▶ _Exercise goal_
A word-for-word copy of the records is needed, with every picture left out.

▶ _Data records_
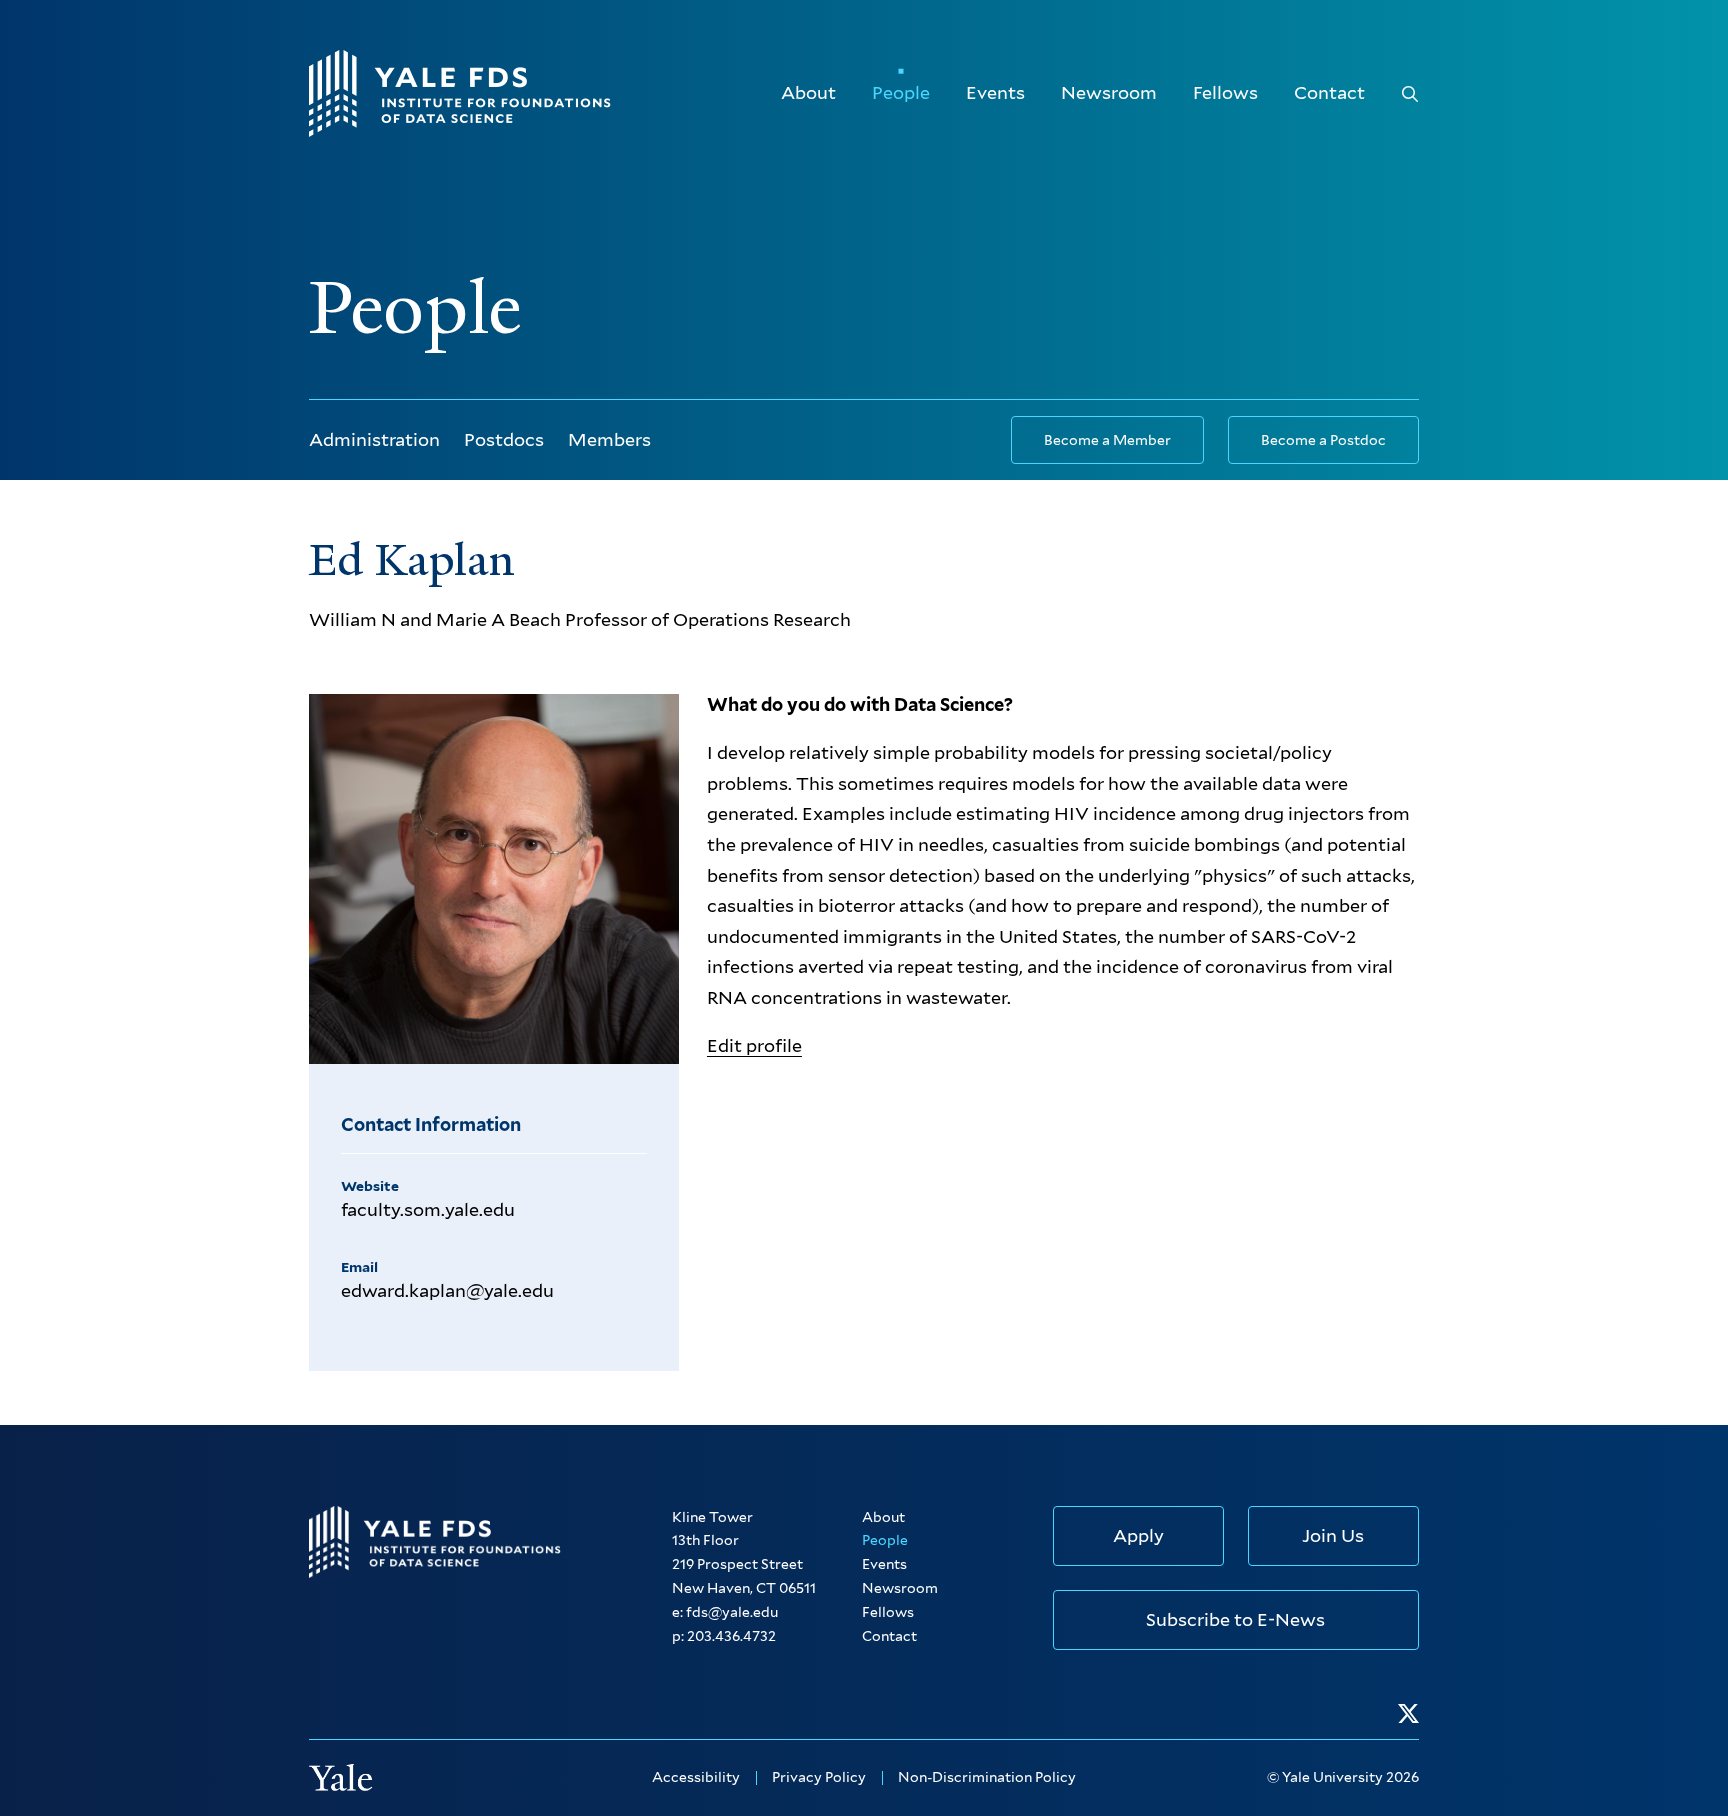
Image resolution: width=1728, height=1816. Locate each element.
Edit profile (754, 1045)
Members (609, 439)
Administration (374, 439)
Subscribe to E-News (1235, 1619)
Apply (1138, 1535)
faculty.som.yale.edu (428, 1209)
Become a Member (1107, 440)
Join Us (1333, 1535)
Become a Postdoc (1323, 440)
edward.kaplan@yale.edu (447, 1290)
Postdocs (504, 439)
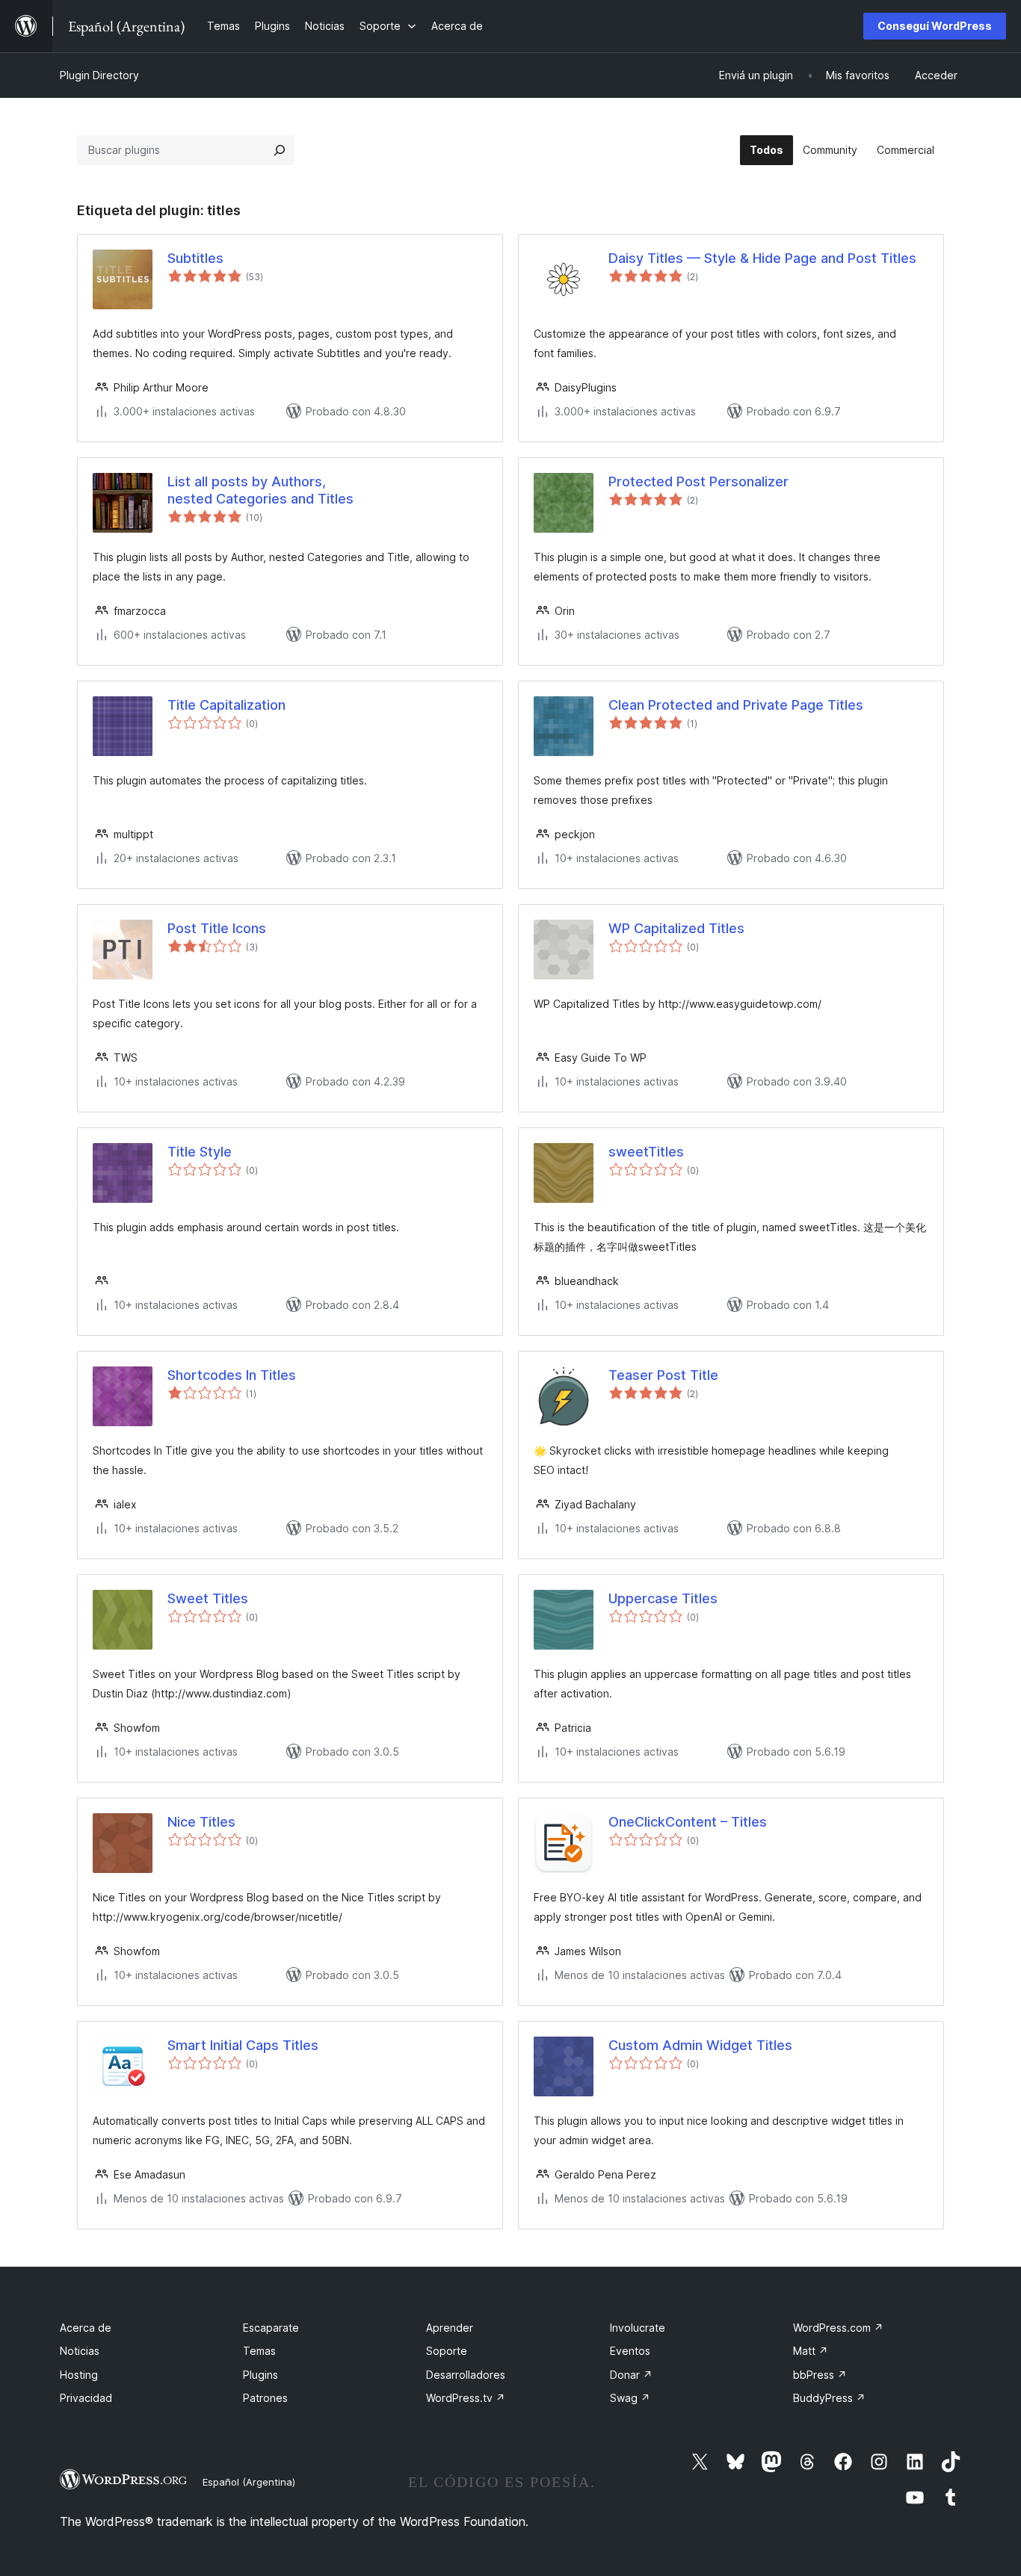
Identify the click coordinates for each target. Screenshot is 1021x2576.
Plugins (260, 2374)
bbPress (820, 2374)
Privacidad (86, 2397)
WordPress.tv (465, 2397)
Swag (630, 2397)
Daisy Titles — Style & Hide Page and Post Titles (762, 258)
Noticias (79, 2350)
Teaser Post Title (663, 1375)
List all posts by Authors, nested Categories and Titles (260, 490)
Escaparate (271, 2327)
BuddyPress (829, 2397)
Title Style (199, 1151)
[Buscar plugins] (279, 150)
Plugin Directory (99, 75)
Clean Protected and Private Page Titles (735, 705)
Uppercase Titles (663, 1598)
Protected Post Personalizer (698, 481)
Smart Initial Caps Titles (242, 2045)
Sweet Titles (207, 1598)
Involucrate (637, 2327)
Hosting (79, 2374)
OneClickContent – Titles (687, 1822)
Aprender (449, 2327)
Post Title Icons (216, 928)
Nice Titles (201, 1822)
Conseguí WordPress (934, 25)
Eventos (630, 2350)
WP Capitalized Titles (676, 928)
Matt (810, 2350)
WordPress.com (838, 2327)
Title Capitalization (226, 705)
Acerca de (85, 2327)
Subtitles (195, 258)
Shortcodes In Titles (231, 1375)
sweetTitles (646, 1151)
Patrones (265, 2397)
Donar (631, 2374)
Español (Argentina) (249, 2482)
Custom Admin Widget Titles (700, 2045)
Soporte (446, 2350)
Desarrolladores (465, 2374)
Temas (259, 2350)
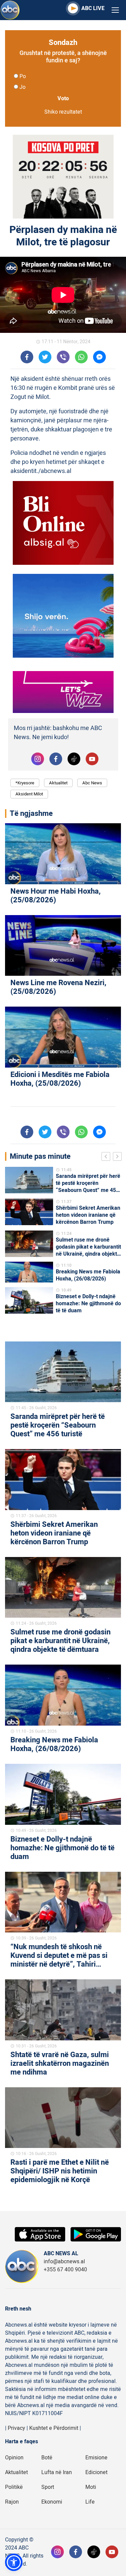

▶ _Reply to the task_
Image resolution: width=1728, height=1816. Locate each element.
Edit profile (754, 1045)
Members (609, 439)
Administration (374, 439)
Subscribe to E-News (1235, 1619)
Apply (1138, 1535)
faculty.som.yale.edu (428, 1209)
Become a Member (1107, 440)
Join Us (1333, 1535)
Become a Postdoc (1323, 440)
edward.kaplan@yale.edu (447, 1290)
Postdocs (504, 439)
Identify the click coordinates for each target. Screenshot is 1021x2576.
Plugins (260, 2374)
bbPress (820, 2374)
Privacidad (86, 2397)
WordPress.tv (465, 2397)
Swag (630, 2397)
Daisy Titles — Style & Hide Page and Post Titles (762, 258)
Noticias (79, 2350)
Teaser Post Title (663, 1375)
List all posts by Authors, nested Categories and Titles (260, 490)
Escaparate (271, 2327)
BuddyPress (829, 2397)
Title Style (199, 1151)
[Buscar plugins] (279, 150)
Plugin Directory (99, 75)
Clean Protected and Private Page Titles (735, 705)
Uppercase Titles (663, 1598)
Protected Post Personalizer (698, 481)
Smart Initial Caps Titles (242, 2045)
Sweet Titles (207, 1598)
Involucrate (637, 2327)
Hosting (79, 2374)
OneClickContent – Titles (687, 1822)
Aprender (449, 2327)
Post Title Icons (216, 928)
Nice Titles (201, 1822)
Conseguí WordPress (934, 25)
Eventos (630, 2350)
WP Capitalized Titles (676, 928)
Matt (810, 2350)
WordPress.com (838, 2327)
Title Capitalization (226, 705)
Acerca de (85, 2327)
Subtitles (195, 258)
Shortcodes In Titles (231, 1375)
sweetTitles (646, 1151)
Patrones (265, 2397)
Donar (631, 2374)
Español (Argentina) (249, 2482)
Custom Admin Widget Titles (700, 2045)
Soporte (446, 2350)
Desarrolladores (465, 2374)
Temas (259, 2350)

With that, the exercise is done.